Para quem não suporta falsificações da História, estes dias têm exigido doses homéricas de paciência. Mas nem um monge cartuxo aturaria em silêncio tudo o que foi escrito e dito esta semana sobre o primeiro 1.º de Maio da democracia. Aqueles que ouviram, obedientemente, as missas que tomaram conta do país foram catequizados com uma versão dos acontecimentos segundo a qual, em 1974, o país se uniu numa festa a favor da liberdade e da democracia. Segundo parece, apenas seis dias depois do 25 de Abril, correram rios de mel, os pássaros juntaram-se para cantar hosanas e o sol, metaforicamente ou não, bailou.

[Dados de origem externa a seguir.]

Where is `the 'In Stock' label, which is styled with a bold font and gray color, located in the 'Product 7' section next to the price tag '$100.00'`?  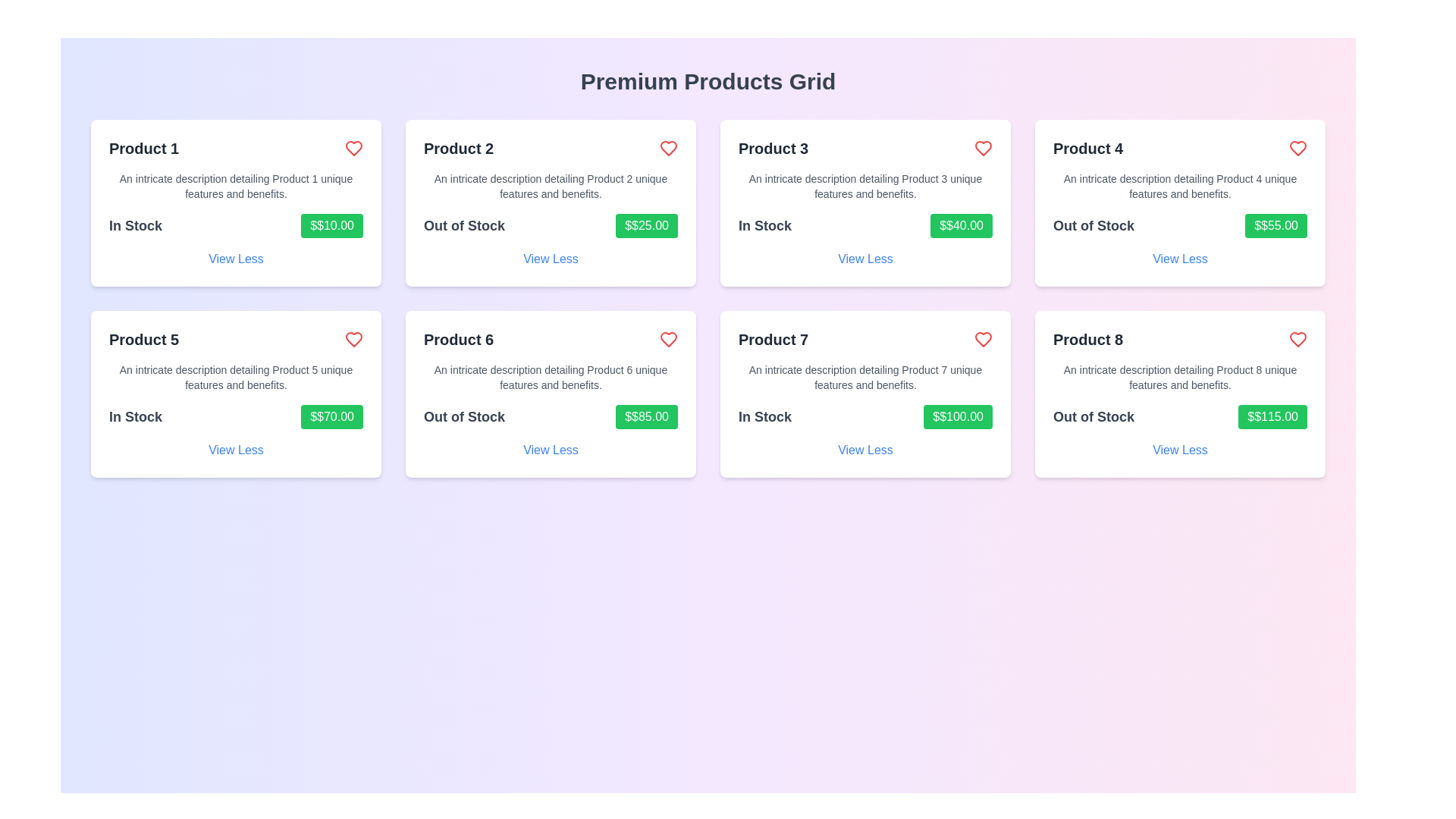 the 'In Stock' label, which is styled with a bold font and gray color, located in the 'Product 7' section next to the price tag '$100.00' is located at coordinates (764, 417).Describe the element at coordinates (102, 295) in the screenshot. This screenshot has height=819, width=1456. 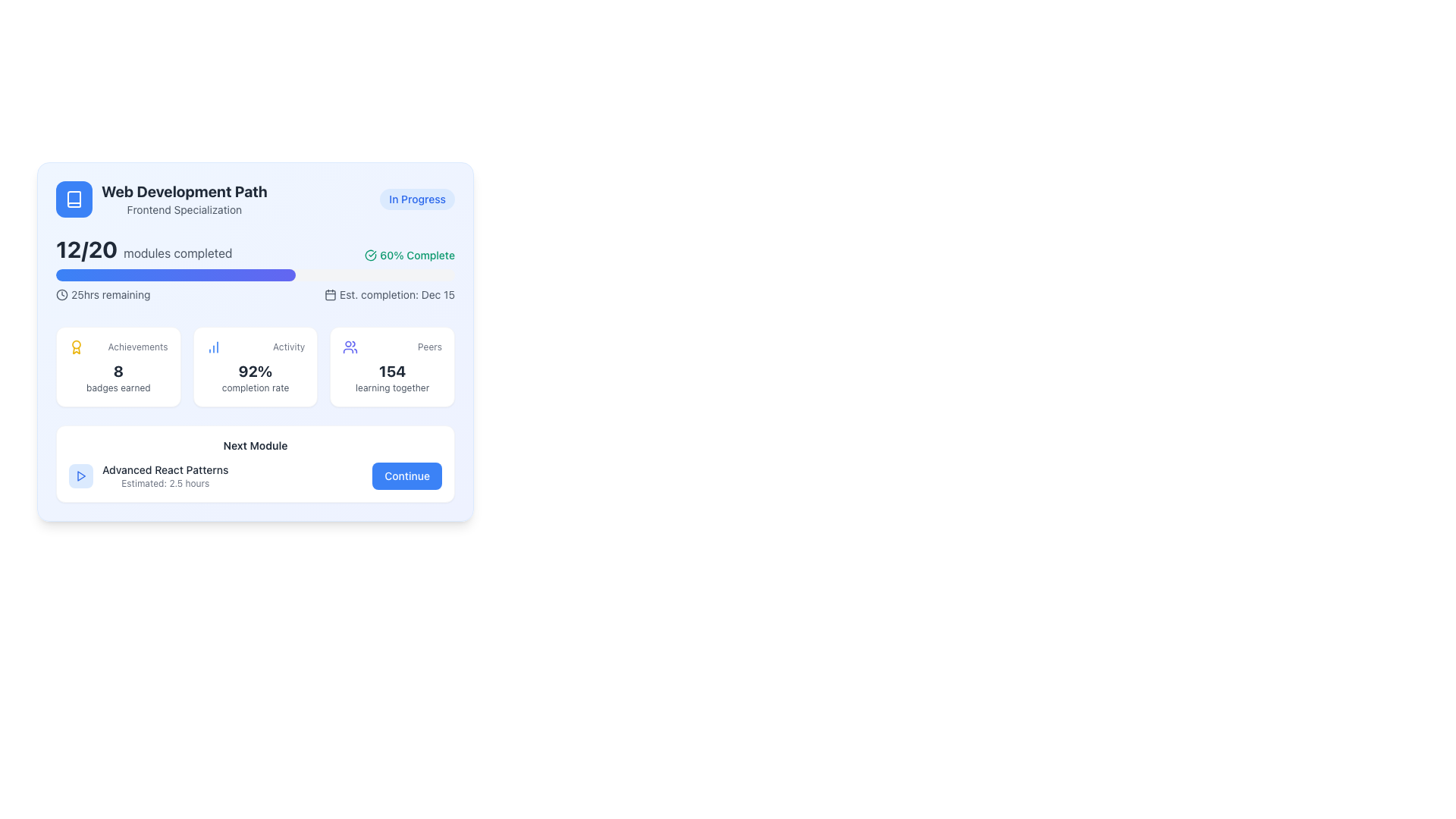
I see `the text element that displays the remaining time required to complete a task, located above the progress bar and to the left of the 'Est. completion: Dec 15' text` at that location.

O maior símbolo desse milagre terreno teria sido o “abraço” entre Álvaro Cunhal e Mário Soares no comício realizado no chamado estádio do INATEL. Essa seria a prova evidente de que houve um momento dourado na nossa História em que todos os conflitos foram esquecidos para que, como dizia alguém, a harmonia substituísse o conflito, a verdade substituísse o erro e a fé substituísse a dúvida.

É uma história bonita e comovente. E também falsa. No 1.º de Maio de 1974, os líderes partidários não andavam de mãos dadas, irmanados com o povo numa celebração única de uma bela revolução. Não precisam de acreditar nas minhas palavras — basta acreditarem nas palavras de Mário Soares. Felizmente, o fundador do PS quis deixar tudo escrito e explicado sobre aqueles dias, para que não houvesse confusões ou ambiguidades.

Anos mais tarde, Soares lembraria a Maria João Avillez que o comício daquele primeiro 1.º de Maio, onde esteve com Álvaro Cunhal, o “desagradou profundamente”. O problema inicial foi com a coreografia. Ao chegar ao palco, o líder do PS foi informado da ordem dos discursos e percebeu que “seria o penúltimo a falar e Cunhal encerraria o comício”. Desconfiado, perguntou aos elementos da CGTP encarregues da organização qual o motivo para aquela decisão que favorecia o líder comunista. A resposta foi sonsa e descarada ao mesmo tempo: a deferência para com o secretário-geral do PCP justificava-se pelo facto de Cunhal “ser o mais velho”. O segundo problema de Soares foi com uma artimanha. Ao discursar, “sem ler e com emoção”, o socialista “empolgou” os manifestantes. Perante aquela reação, os sindicalistas do PCP puseram a tocar o hino nacional, “para cortar os aplausos”. O terceiro problema foi com o discurso de Cunhal. O líder comunista falou colocando-se “entre um marinheiro e um soldado”, “com ressonâncias subliminares de Petrogrado em 1917”. Eram vários sinais ao mesmo tempo. Depois de tudo aquilo, Mário Soares percebeu que precisaria de ficar alerta: “As coisas começaram a parecer-me menos claras do que julgara”.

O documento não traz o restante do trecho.